*** AVAILABLE DATA ***

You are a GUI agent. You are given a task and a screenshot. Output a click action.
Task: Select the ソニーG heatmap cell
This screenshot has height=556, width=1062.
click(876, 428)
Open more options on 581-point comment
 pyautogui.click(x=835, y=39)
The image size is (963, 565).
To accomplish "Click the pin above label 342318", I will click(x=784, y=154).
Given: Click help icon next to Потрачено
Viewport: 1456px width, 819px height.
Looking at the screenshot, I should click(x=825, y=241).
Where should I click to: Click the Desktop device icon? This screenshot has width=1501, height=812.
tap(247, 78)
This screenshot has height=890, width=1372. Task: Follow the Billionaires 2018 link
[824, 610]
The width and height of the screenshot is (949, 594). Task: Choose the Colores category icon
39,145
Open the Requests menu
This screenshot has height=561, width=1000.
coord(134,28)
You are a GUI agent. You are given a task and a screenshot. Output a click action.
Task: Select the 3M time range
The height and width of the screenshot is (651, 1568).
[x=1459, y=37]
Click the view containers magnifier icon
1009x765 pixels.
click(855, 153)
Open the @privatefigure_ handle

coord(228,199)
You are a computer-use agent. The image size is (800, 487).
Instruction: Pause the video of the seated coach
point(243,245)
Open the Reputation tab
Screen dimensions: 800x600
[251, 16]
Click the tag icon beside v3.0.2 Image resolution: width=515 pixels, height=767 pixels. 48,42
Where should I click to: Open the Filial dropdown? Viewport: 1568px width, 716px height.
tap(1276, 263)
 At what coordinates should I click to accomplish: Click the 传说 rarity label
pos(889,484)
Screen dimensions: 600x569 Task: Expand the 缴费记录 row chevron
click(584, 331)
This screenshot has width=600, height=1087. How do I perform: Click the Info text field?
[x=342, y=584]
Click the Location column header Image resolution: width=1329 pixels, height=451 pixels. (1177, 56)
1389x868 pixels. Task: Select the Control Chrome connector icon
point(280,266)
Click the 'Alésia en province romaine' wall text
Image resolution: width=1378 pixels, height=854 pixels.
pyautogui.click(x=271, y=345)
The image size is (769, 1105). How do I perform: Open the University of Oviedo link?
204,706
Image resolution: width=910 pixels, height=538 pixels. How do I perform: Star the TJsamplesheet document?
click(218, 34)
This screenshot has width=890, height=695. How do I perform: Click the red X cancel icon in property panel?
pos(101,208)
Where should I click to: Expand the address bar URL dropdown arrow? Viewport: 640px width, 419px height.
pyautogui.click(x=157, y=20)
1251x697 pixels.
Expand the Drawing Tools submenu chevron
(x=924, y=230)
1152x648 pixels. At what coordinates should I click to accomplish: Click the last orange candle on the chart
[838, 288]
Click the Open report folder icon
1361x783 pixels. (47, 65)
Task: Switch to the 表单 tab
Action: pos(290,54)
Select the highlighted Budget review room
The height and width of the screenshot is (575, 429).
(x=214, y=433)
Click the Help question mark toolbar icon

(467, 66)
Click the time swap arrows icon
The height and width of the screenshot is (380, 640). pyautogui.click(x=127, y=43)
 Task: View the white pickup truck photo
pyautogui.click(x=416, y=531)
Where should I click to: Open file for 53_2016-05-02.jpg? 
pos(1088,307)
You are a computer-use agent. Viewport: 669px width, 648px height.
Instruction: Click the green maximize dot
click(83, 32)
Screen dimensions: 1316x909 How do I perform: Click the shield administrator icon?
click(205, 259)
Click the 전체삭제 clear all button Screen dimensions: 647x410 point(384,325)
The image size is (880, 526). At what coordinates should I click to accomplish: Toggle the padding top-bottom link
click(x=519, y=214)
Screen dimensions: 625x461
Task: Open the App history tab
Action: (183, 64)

*** End of AVAILABLE DATA ***

Copy every line in the listing above where the string "agent" turns up.

You are a GUI agent. You are given a task and a screenshot. Output a click action.
You are a GUI agent. You are given a task and a screenshot. Output a click action.
You are a computer-use agent. The image size is (800, 487).
You are a computer-use agent. Viewport: 669px width, 648px height.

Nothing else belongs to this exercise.